*Required work*
Check every line of the following material for the word "Given", then say how many have it, with no other words.

*Records to process*
┄┄┄┄┄┄

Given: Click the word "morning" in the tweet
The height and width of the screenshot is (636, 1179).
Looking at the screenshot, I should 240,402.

┄┄┄┄┄┄

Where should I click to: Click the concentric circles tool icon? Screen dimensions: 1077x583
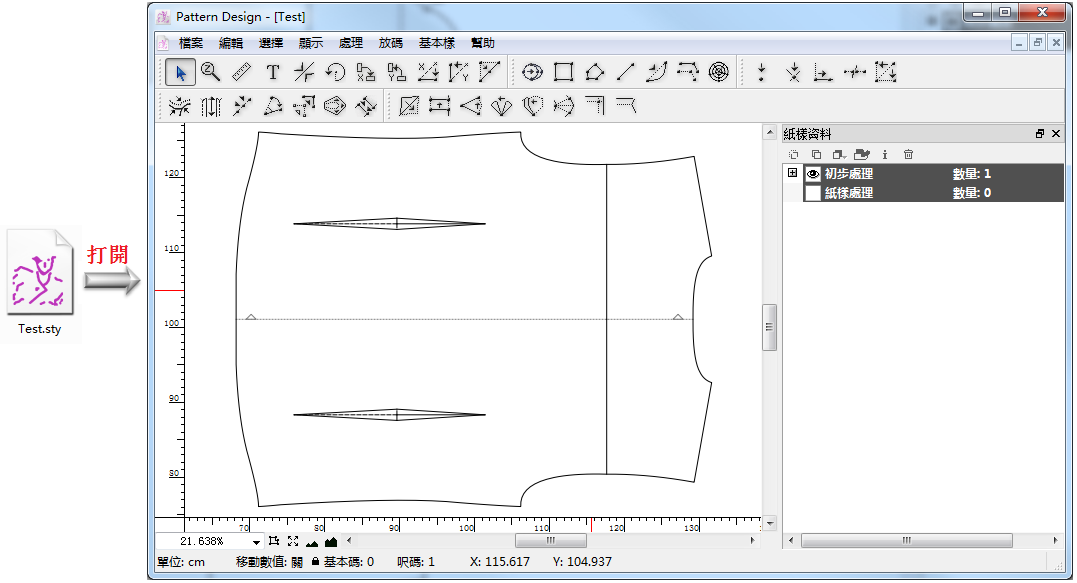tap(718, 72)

┄┄┄┄┄┄

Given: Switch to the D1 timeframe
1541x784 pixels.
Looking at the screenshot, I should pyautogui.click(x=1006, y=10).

┄┄┄┄┄┄

*Reply to the exercise*
2